AUFGABEN:
1. Aktualisieren Sie im Text über den Kirchentag den Abschnitt, der mit den Worten „Christen sollten nicht“ beginnt und mit „Pater Martin Löwenstein.“ endet. Geben Sie ihn dabei vollständig wieder und setzen Sie „Zusammenhalt“ an die Stelle von „Gemeinschaft“.
2. Kopieren Sie aus den Einträgen den Abschnitt, der mit der Zeile mit „お取り寄せ (1065, 140)“ beginnt und mit der Zeile mit „カフェ・ラポール (566, 140)“ endet. Beide Zeilen gehören dazu, und alle Zeilen bleiben unverändert.

═══ TEXT

Christen sollten nicht
nur in der Gesellschaft leben, sondern sie auch mit gestalten wollen. Diesen Gedanken
brachte der deutsche Bundespräsident Joachim Gauck mit zum evangelischen Kirchentag
nach Hamburg. Bereits vor dem Kirchentag, aber auch im Motto „Soviel du brauchst“
wurde die weltweite Armut als eines der zentralen Themen angesprochen. Kirchentagspräsident
Gerhard Robbers erklärte, dass man denen beistehen müsse, die nicht hätten, was sie
brauchen - und das gelte für materielle Armut genauso wie für den Mangel an Gemeinschaft,
Hoffnung oder religiöser Erfüllung.
Ein weiteres Thema: Die Ökumene. Vor diesem
34. Kirchentag war ihre Bedeutung immer wieder unterstrichen worden. Im Rahmen des
Eröffnungsgottesdienstes auf dem Rathausmarkt war sie dann sehr präsent: Unter den
Vorbereitern der Liturgie war auch ein katholischer Pfarrer, Pater Martin Löwenstein.
Im Interview erklärt er uns, warum ein katholischer Priester und Pfarrer einer Hamburger
Gemeinde beim evangelischen Kirchentag mithilft, eine Liturgie zu gestalten.
„Weil
es in Hamburg ist. Das hat sehr viel damit zu tun, dass die Ökumene hier in Hamburg
sehr gut verwurzelt ist und ein sehr breites Spektrum hat. Die evangelische Kirche
ist hier sehr vielfältig, die Mennoniten sind in der Ökumene traditionell stark, auch
die Baptisten genauso wie die Reformierten bis hin zu Adventisten und anderen. Aber
es gibt eben auch Altorientalen und Orthodoxe. Das heißt, dass hier eine ganz breite
Ökumene existiert, die präsent ist wie nirgendwo sonst in Deutschland. Deswegen war
es naheliegend, dass das auch beim Gottesdienst zur Eröffnung zum Ausdruck kommen
sollte. Natürlich war die Wahrnehmung sehr stark, dass ein Katholik die Liturgie mit
vorbereitet hat, aber das Ganze ist zu sehen vor dem Hintergrund einer traditionell
starken Ökumene in Hamburg.“
Der ökumenische Gottesdienst als solcher findet
ja erst an diesem Donnerstag statt, aber die Eröffnung am Mittwochabend war auch schon
stark im Zeichen der Ökumene. Haben wir also einen evangelisch – ökumenischen Kirchentag?

══════
═══ ÜBUNGSDATEN

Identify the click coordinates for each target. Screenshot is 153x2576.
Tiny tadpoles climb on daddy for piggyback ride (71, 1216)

══════
═══ ÜBUNGSDATEN

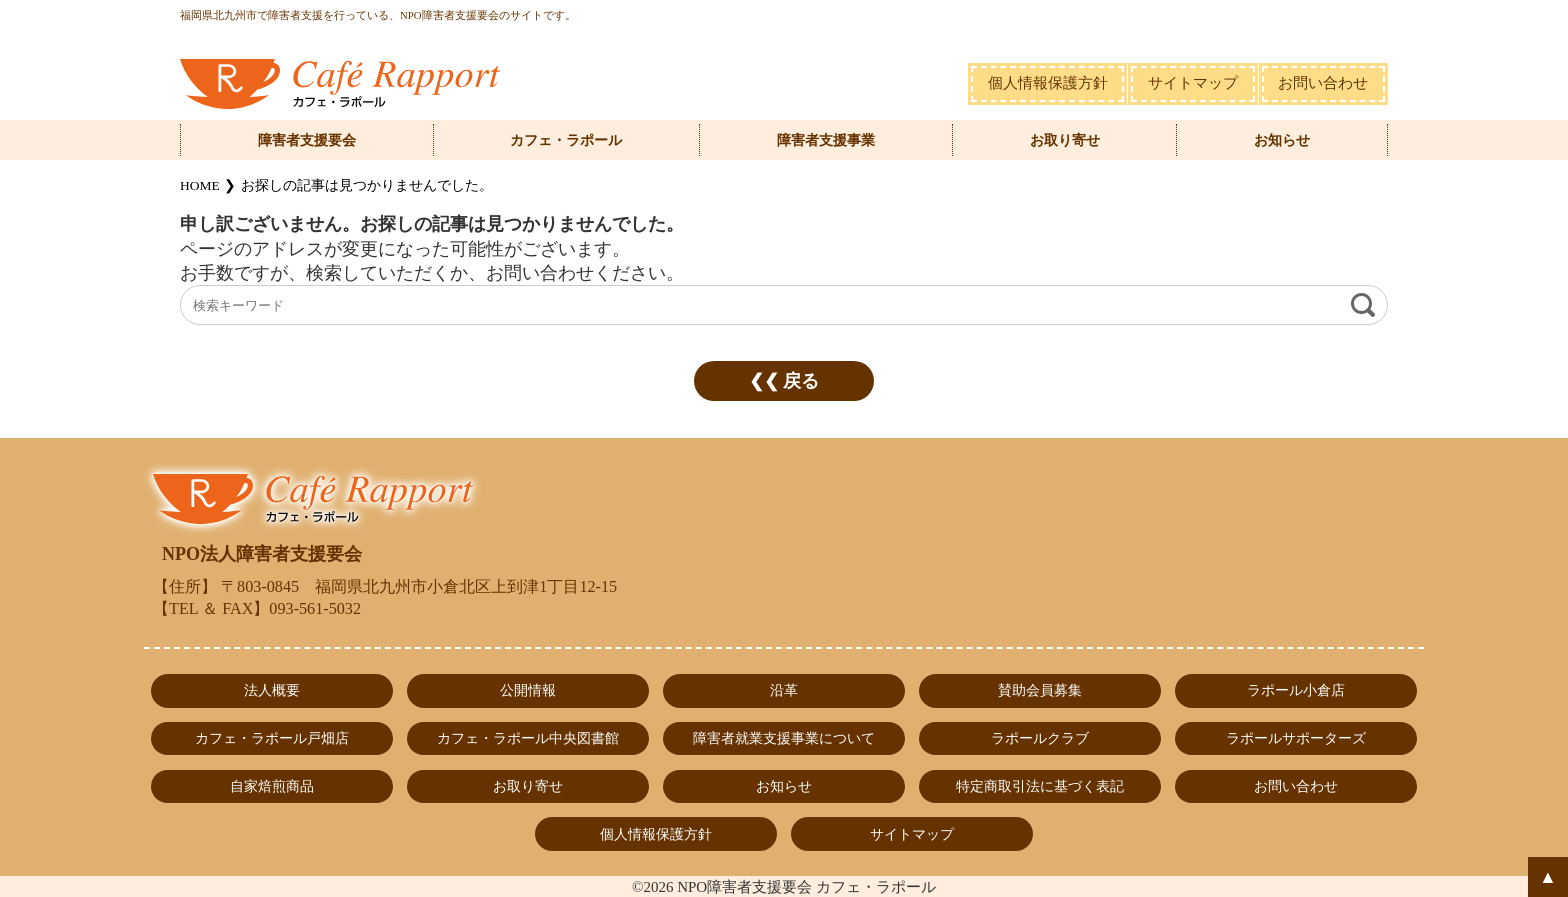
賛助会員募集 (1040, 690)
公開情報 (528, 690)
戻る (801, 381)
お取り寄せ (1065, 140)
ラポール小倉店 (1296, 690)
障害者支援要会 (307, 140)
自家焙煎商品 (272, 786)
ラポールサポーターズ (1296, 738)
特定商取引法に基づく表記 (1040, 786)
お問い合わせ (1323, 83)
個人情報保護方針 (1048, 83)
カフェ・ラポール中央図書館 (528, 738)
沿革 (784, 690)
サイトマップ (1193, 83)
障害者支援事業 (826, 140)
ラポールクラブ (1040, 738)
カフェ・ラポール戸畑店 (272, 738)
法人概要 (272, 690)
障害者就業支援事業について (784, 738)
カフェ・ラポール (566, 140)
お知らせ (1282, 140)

══════
═══ ÜBUNGSDATEN

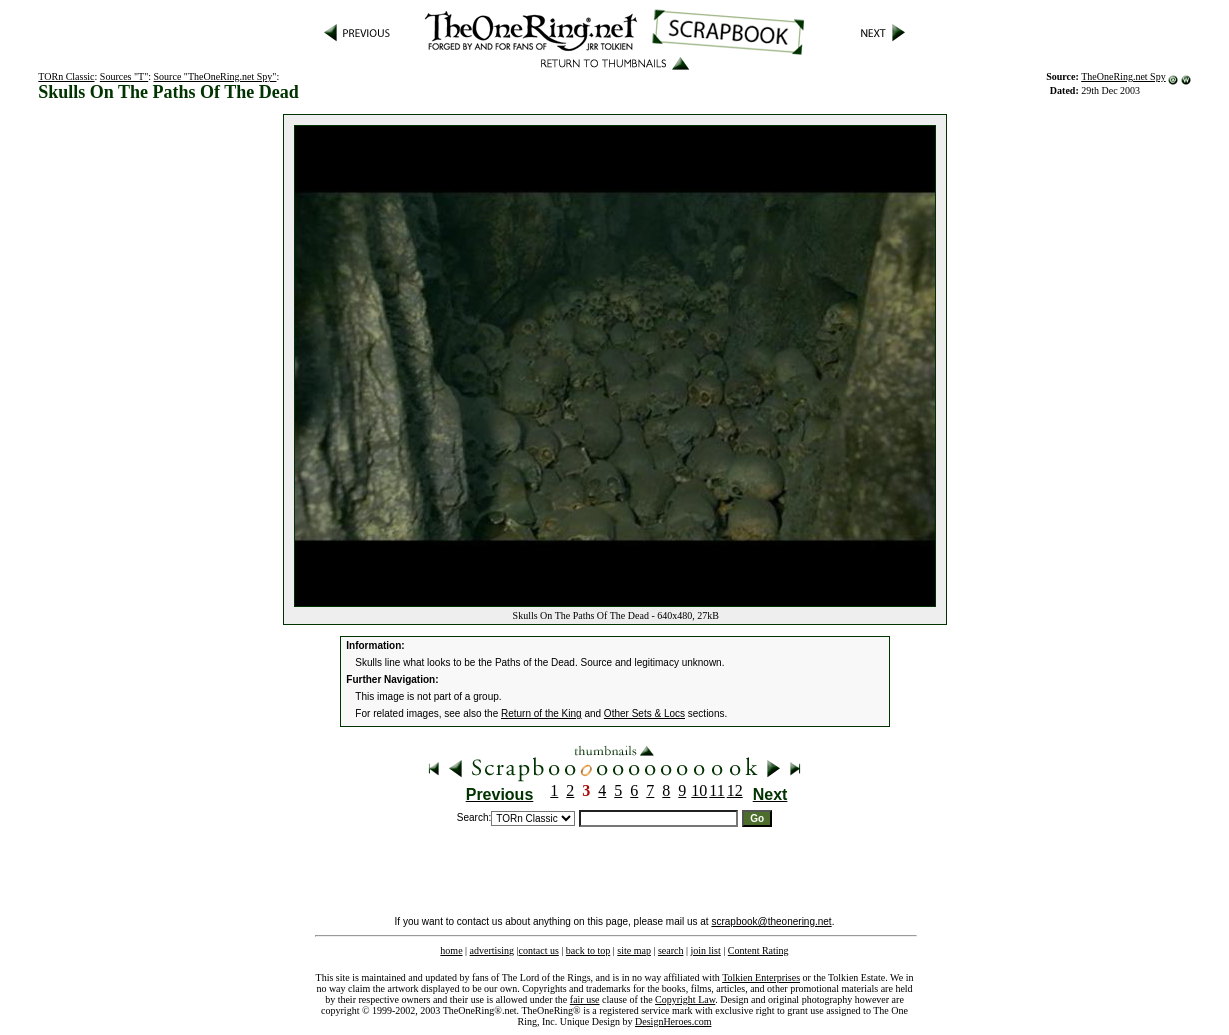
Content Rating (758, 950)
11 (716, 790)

══════

LÖSUNGEN:
1.
Christen sollten nicht
nur in der Gesellschaft leben, sondern sie auch mit gestalten wollen. Diesen Gedanken
brachte der deutsche Bundespräsident Joachim Gauck mit zum evangelischen Kirchentag
nach Hamburg. Bereits vor dem Kirchentag, aber auch im Motto „Soviel du brauchst“
wurde die weltweite Armut als eines der zentralen Themen angesprochen. Kirchentagspräsident
Gerhard Robbers erklärte, dass man denen beistehen müsse, die nicht hätten, was sie
brauchen - und das gelte für materielle Armut genauso wie für den Mangel an Zusammenhalt,
Hoffnung oder religiöser Erfüllung.
Ein weiteres Thema: Die Ökumene. Vor diesem
34. Kirchentag war ihre Bedeutung immer wieder unterstrichen worden. Im Rahmen des
Eröffnungsgottesdienstes auf dem Rathausmarkt war sie dann sehr präsent: Unter den
Vorbereitern der Liturgie war auch ein katholischer Pfarrer, Pater Martin Löwenstein.

2.
お取り寄せ (1065, 140)
ラポール小倉店 (1296, 690)
障害者支援要会 (307, 140)
自家焙煎商品 (272, 786)
ラポールサポーターズ (1296, 738)
特定商取引法に基づく表記 (1040, 786)
お問い合わせ (1323, 83)
個人情報保護方針 (1048, 83)
カフェ・ラポール中央図書館 (528, 738)
沿革 (784, 690)
サイトマップ (1193, 83)
障害者支援事業 (826, 140)
ラポールクラブ (1040, 738)
カフェ・ラポール戸畑店 (272, 738)
法人概要 (272, 690)
障害者就業支援事業について (784, 738)
カフェ・ラポール (566, 140)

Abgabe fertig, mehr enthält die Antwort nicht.